EXTRACTED ENTRIES |
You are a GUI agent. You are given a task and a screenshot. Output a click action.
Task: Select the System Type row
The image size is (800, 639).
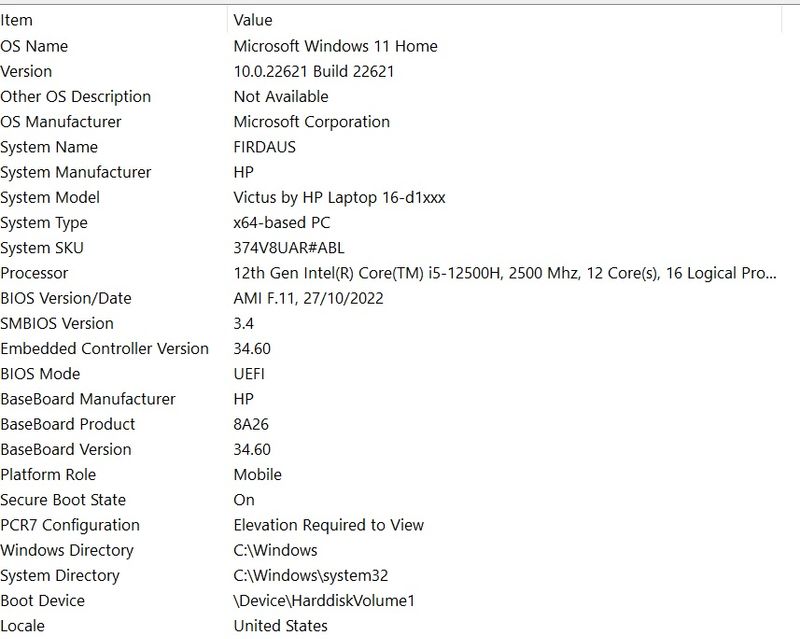tap(44, 223)
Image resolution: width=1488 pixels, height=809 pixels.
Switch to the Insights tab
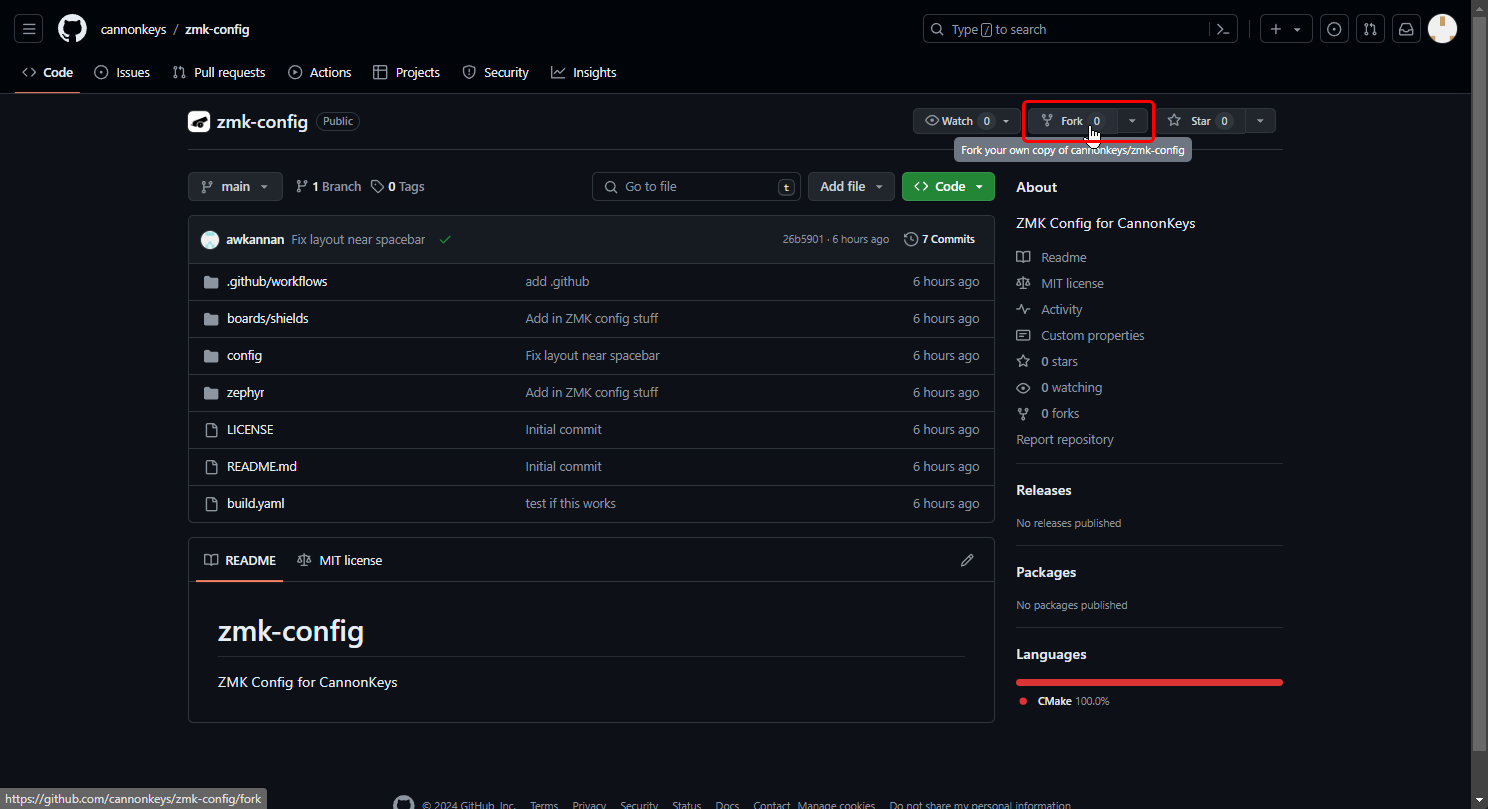coord(583,72)
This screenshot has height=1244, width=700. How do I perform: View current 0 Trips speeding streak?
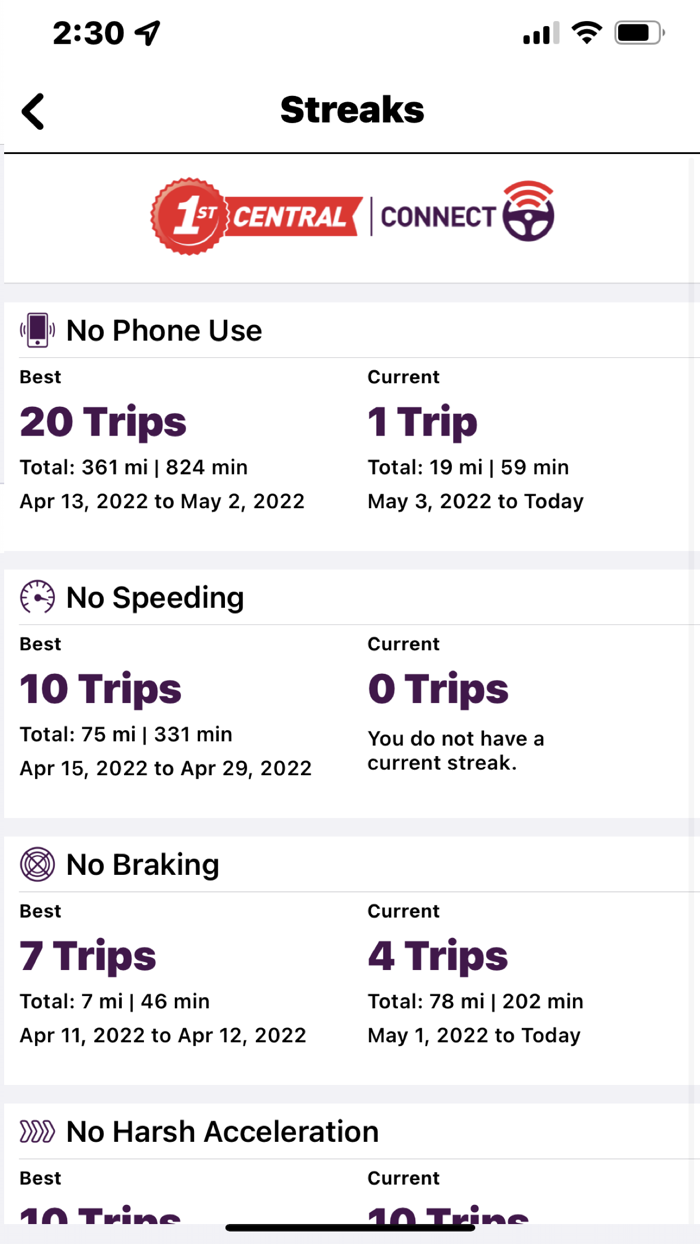438,689
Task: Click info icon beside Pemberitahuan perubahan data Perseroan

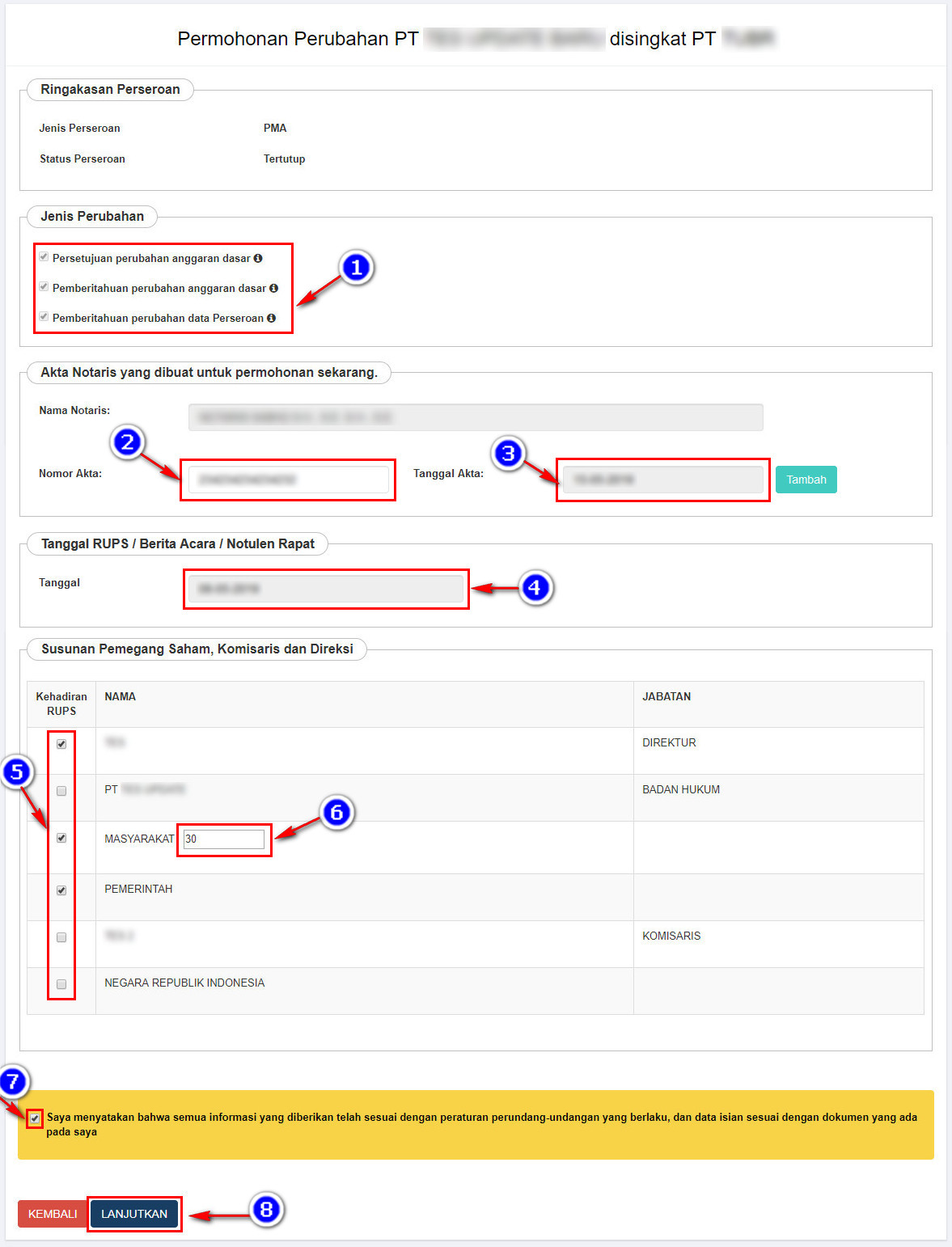Action: click(x=271, y=318)
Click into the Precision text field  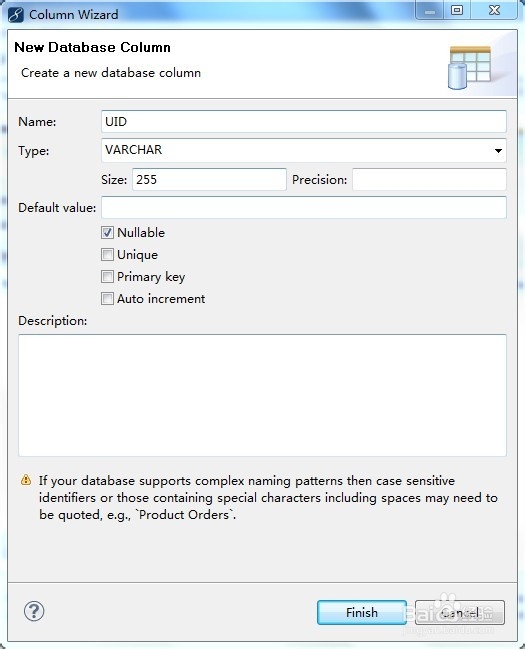click(x=429, y=179)
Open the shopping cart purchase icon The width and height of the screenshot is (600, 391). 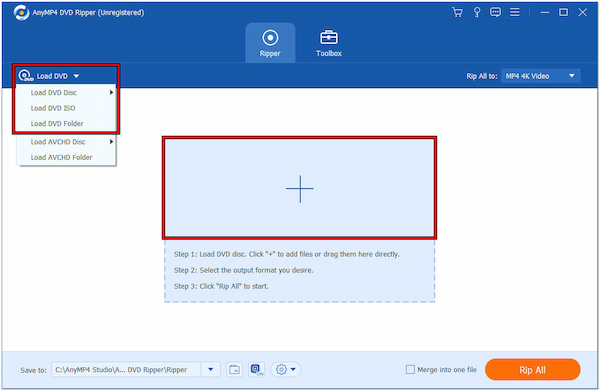pyautogui.click(x=457, y=12)
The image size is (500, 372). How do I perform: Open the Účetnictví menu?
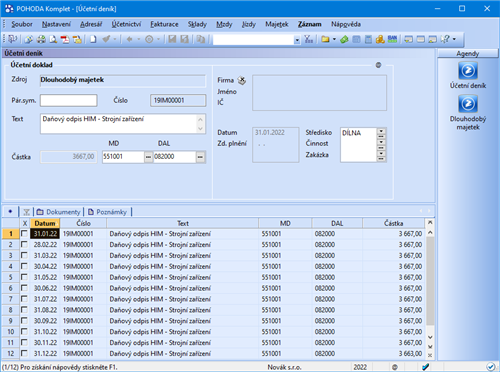click(126, 24)
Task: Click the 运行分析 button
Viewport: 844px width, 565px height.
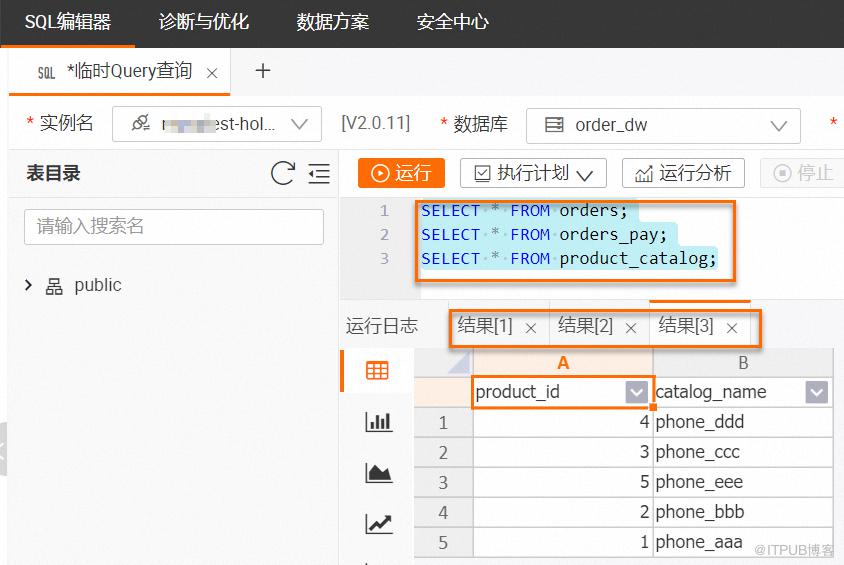Action: click(x=683, y=173)
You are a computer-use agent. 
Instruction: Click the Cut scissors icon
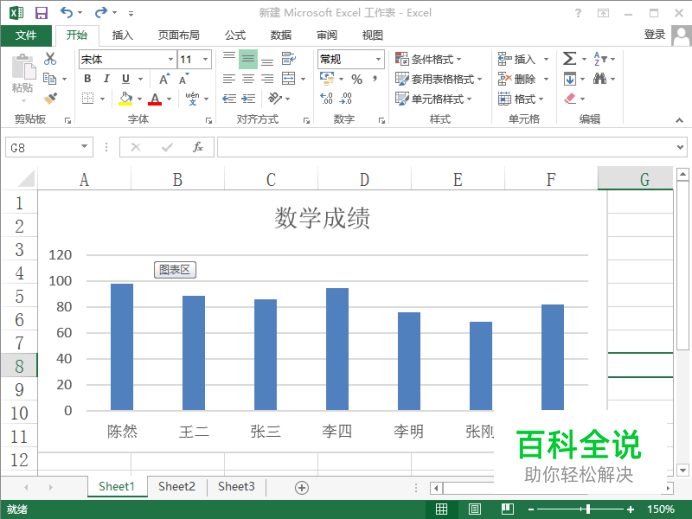click(50, 59)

ABOUT THIS TASK | Display every line of the listing that contains the string "agent".

RESPONSE TO THIS TASK |
You are a GUI agent. You are given a task and a screenshot. Output a click action.
You are a computer-use agent. 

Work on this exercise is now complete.